March 1973 finds the Grateful Dead in one of the most creatively fertile stretches of their entire career. This was the band in full bloom โ€” Jerry Garcia, Bob Weir, Phil Lesh, Bill Kreutzmann, Mickey Hart, and Pigpen, though Pigpen was gravely ill by this point and Ron McKernan would pass away just days later, on March 8th... actually, let me be precise: Pigpen died on March 8, 1973, meaning this March 19th show takes place just eleven days after his death. Keith Godchaux had already been sharing keyboard duties since late 1971, and by this period he was the primary keys presence in the band. The Dead were deep into the exploratory improvisational universe that would culminate in the legendary Europe '72 recordings and carry through the remarkable 1973 run โ€” a year when the band was playing with a loose, confident ferocity and setlists that sprawled in the best possible ways. The shadow of Pigpen's passing hung over these early spring dates, lending them a particular emotional gravity even as the music surged forward. Nassau Veterans Memorial Coliseum on Long Island was a reliable stop on the Dead's northeastern circuit โ€” a mid-size arena that could pack in the faithful from New York City and the surrounding suburbs. Long Island crowds in this era were famously enthusiastic, and the room, while not the most intimate, had decent acoustics for its size.

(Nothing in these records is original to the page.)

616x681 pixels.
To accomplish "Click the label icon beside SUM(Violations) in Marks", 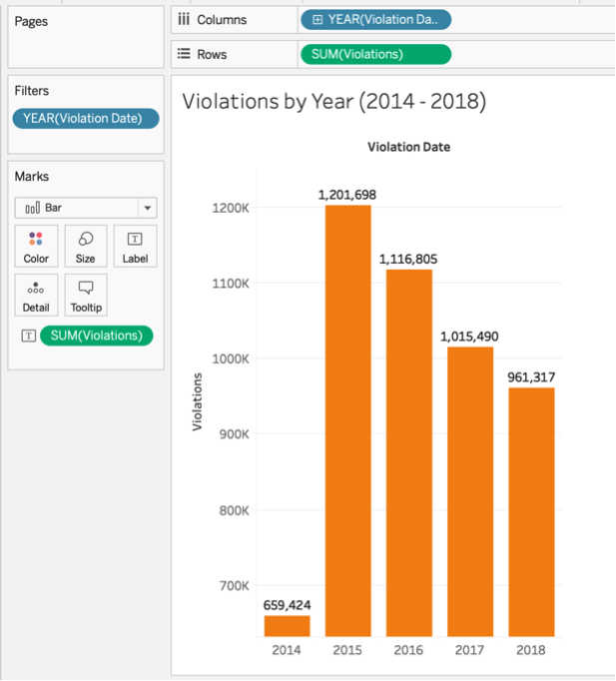I will pyautogui.click(x=28, y=337).
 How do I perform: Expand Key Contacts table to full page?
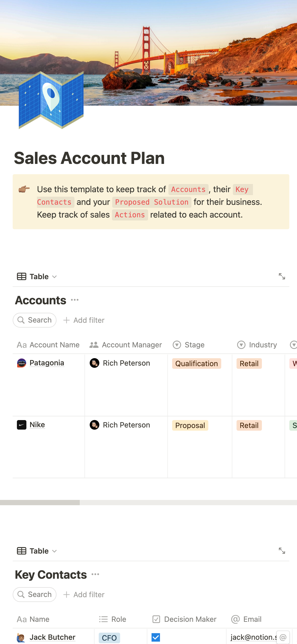(282, 551)
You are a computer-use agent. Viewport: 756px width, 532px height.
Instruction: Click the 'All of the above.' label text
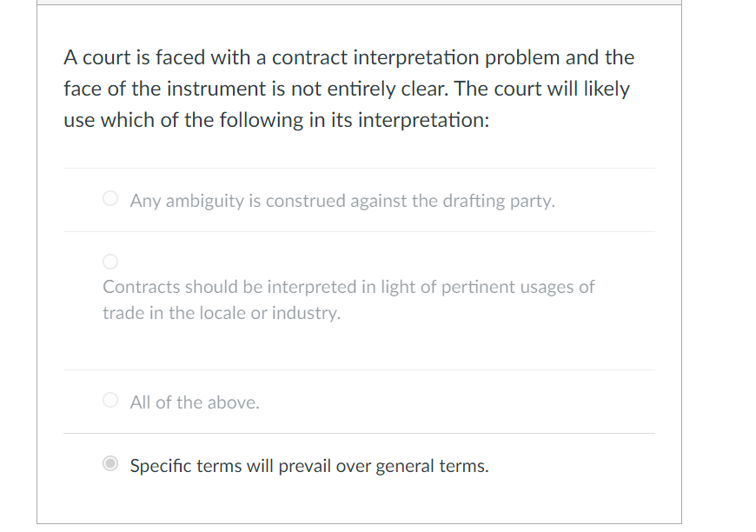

The Dead played Nassau a number of times across the seventies, and the collective energy of a New York-area crowd pushing the band into darker, more exploratory territory is something you can feel across many of these recordings. The sole song logged in our database from this show is the Bill Graham introduction โ€” a reminder of the era's theatrical sensibility and Graham's outsized presence in the Dead's live world. Graham's intros were themselves a kind of performance, a ritual handoff between the promoter who helped build the Dead's audience and the band about to tear the roof off. If you're listening, pay attention to the crowd response even in those opening seconds โ€” you can gauge the temperature of the room before a note is played. Recording information for this date is limited in our current database, so your best bet is checking the community archives for available sources. But if a copy of this night circulates in your collection, the context alone โ€” a grieving band eleven days removed from losing Pigpen, playing for a hungry New York crowd โ€” makes it essential listening.